**What to work on:**
Please copy the article on the House crypto vote from "The U.S. House of Representatives voted" up to and including "121 (SAB 121).", changing "crypto accounting policy" to "cryptocurrency accounting policy".

**Document extract:**
Cryptocurrency

U.S. House Fails To Override Biden’s Veto On SEC Crypto Policy

The U.S. House of Representatives fails to override Biden’s vote on SEC crypto policy with 228 votes in favour against 184 votes in disapproval.

TakeAway Points:

  • The U.S. House failed to override Biden’s veto on the bill to end SEC’s SAB 121, with only 228 votes in favor.
  • SAB 121 requires banks to hold customers’ crypto assets on their balance sheets, raising capital demands and sparking industry backlash.
  • Despite bipartisan support for SAB 121, Biden defended it to maintain SEC’s regulatory flexibility and avoid future constraints.

House Vote on Crypto Policy

The U.S. House of Representatives voted against President Joe Biden’s defense of the Securities and Exchange Commission’s (SEC) controversial crypto accounting policy, known as Staff Accounting Bulletin 121 (SAB 121).

The vote saw 228 lawmakers in favor of overturning the policy, while 184 opposed it. Despite the strong majority, the turnout fell short of the two-thirds needed to override the president’s recent veto. Notably, 21 Democrats joined the majority of Republicans in supporting the bill, with only one Republican dissenting.

SAB 121 advises public companies, particularly banks, to hold customers’ crypto assets on their own balance sheets. This unique custody requirement has been a point of contention, as it subjects banks to higher capital demands if they handle customers’ cryptocurrency. SEC Chair Gary Gensler defended the policy, citing it as a necessary reaction to industry turmoil where customers’ assets were locked into bankruptcies of crypto companies.

**Entries provided:**
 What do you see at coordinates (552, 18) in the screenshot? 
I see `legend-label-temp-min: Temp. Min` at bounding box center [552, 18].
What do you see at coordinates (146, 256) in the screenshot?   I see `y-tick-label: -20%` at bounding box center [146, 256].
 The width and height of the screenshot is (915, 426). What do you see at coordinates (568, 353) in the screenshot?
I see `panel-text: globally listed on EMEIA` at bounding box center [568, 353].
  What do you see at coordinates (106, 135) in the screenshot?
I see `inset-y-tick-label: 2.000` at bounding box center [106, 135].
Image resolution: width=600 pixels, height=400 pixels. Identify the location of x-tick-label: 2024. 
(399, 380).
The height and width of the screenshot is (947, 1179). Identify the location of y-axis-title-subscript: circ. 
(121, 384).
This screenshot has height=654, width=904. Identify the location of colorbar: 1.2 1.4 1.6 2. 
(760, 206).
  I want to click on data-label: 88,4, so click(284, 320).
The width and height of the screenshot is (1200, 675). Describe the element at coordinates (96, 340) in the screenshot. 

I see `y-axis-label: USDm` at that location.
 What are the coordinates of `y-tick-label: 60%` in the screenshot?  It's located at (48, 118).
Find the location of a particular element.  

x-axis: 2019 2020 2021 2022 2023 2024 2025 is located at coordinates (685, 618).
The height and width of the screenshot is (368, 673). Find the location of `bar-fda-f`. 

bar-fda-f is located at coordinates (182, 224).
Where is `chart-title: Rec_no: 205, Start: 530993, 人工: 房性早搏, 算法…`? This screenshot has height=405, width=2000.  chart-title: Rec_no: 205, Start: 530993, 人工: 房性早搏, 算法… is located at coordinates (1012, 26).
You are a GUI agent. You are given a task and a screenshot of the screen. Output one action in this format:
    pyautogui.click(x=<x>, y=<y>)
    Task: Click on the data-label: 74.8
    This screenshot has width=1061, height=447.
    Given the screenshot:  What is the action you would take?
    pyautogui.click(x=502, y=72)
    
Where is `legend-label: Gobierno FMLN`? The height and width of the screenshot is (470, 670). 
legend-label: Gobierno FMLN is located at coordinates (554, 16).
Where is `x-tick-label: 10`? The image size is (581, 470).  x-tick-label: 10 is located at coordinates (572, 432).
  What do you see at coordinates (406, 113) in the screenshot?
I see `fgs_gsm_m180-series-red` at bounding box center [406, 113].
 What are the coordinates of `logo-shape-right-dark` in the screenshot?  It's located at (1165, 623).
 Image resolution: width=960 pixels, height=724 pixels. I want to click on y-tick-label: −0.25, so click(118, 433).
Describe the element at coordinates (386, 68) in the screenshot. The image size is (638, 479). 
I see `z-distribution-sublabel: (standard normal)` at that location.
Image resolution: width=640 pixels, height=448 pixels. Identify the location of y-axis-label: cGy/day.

**Written solution:**
The U.S. House of Representatives voted against President Joe Biden’s defense of the Securities and Exchange Commission’s (SEC) controversial cryptocurrency accounting policy, known as Staff Accounting Bulletin 121 (SAB 121).